In 2012 Metka opens a Representation Office in Algeria and develops a series of energy projects, particularly with mobile power generating units, on a fast-track basis.

=== 2015–2016 ===

In 2015 Metka establishes a new Representation Office in Ghana, following the company's strategic focus on African markets with booming energy needs.

Also in 2015, Metka establishes the new affiliated company Metka EGN, as a result of the joint venture with Egnatia Group, aiming to further strengthen the company’s portfolio of activities, as well as its positioning on the rapidly growing solar power market.

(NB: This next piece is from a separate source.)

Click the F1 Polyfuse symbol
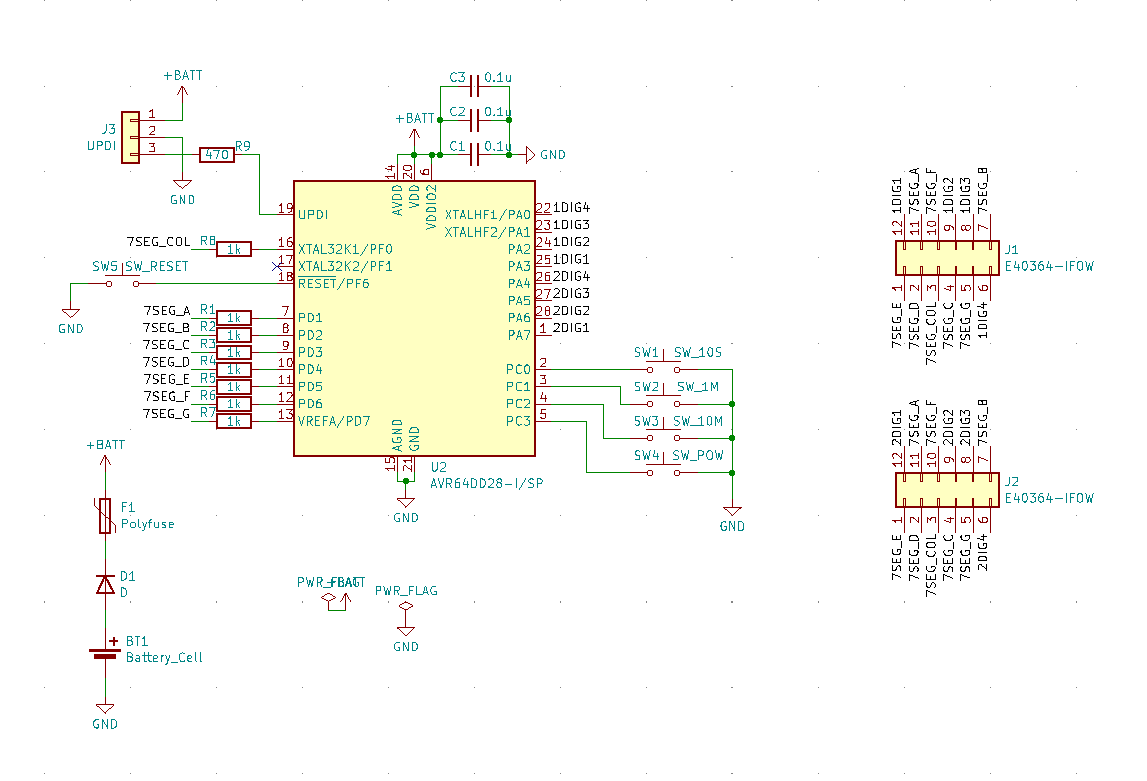Viewport: 1147px width, 781px height. pyautogui.click(x=104, y=516)
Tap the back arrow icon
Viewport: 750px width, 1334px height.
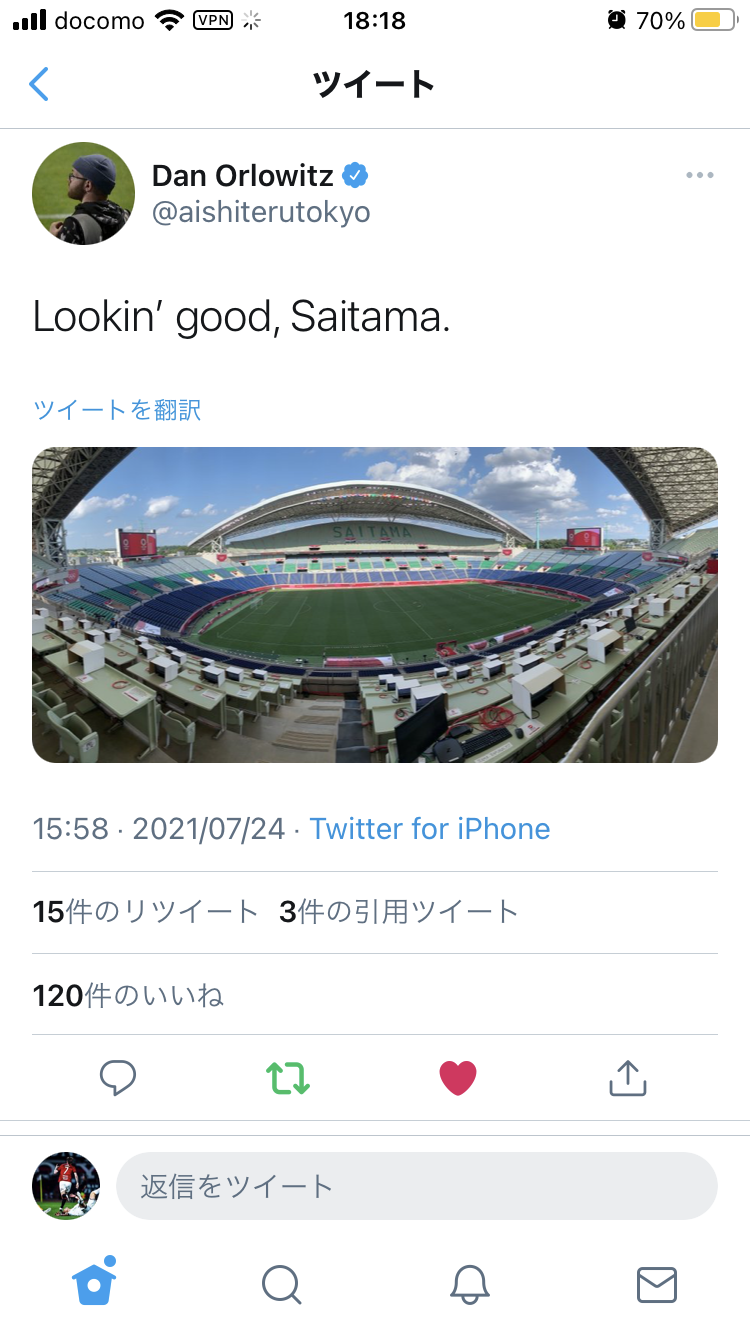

In 2016 Metka undertakes its second major project in Ghana, in consortium with General Electric, for the engineering, procurement, construction and commissioning of a 192MW combined cycle power plant in Takoradi. New solar and hybrid power EPC contracts for Metka EGN with a total capacity of 75MW.

Also in 2016 a strategic partnership in the off-grid power market with International Power Supply (IPS), the manufacturer of the award-winning all-in-one modular power conversion system EXERON.

=== 2017 ===
In 2017 the merger was announced of Mytilineos Holdings S.A. with its principal subsidiaries Metka S.A., Protergia S.A. and Aluminium of Greece I.C.S.A.

==Operations==
Metka's main offices are in Athens, Greece with operations in several countries through the Middle East and Africa. The company's industrial facilities are located in the port city of Volos.

Metka focuses mainly on serving the needs of international customers and markets, mainly in Europe, the Middle East and Africa.